[Problem statement] Please give back word for word the lines of the material below between the line containing "Given: Select the Single pane layout option" and the line containing "Open the Bethel", inclusive.

[Dataset extract]
····················
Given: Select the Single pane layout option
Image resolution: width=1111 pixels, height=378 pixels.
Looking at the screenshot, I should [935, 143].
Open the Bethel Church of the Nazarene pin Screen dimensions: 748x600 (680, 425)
····················
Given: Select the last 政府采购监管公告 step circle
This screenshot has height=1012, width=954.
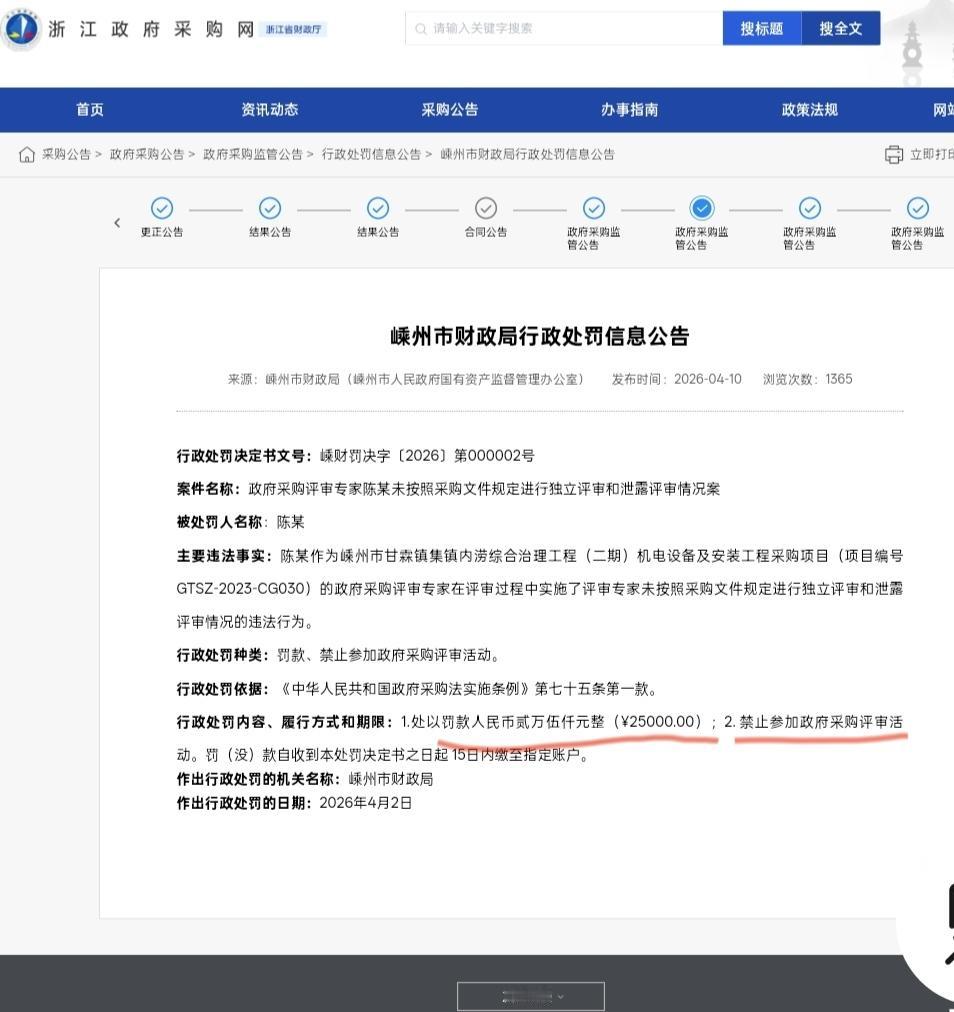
····················
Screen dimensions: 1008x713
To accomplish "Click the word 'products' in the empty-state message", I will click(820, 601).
····················
[Task solution]
Given: Select the Single pane layout option
Image resolution: width=1111 pixels, height=378 pixels.
Looking at the screenshot, I should [935, 143].
Open the Bethel Church of the Nazarene pin Screen dimensions: 748x600 (680, 425)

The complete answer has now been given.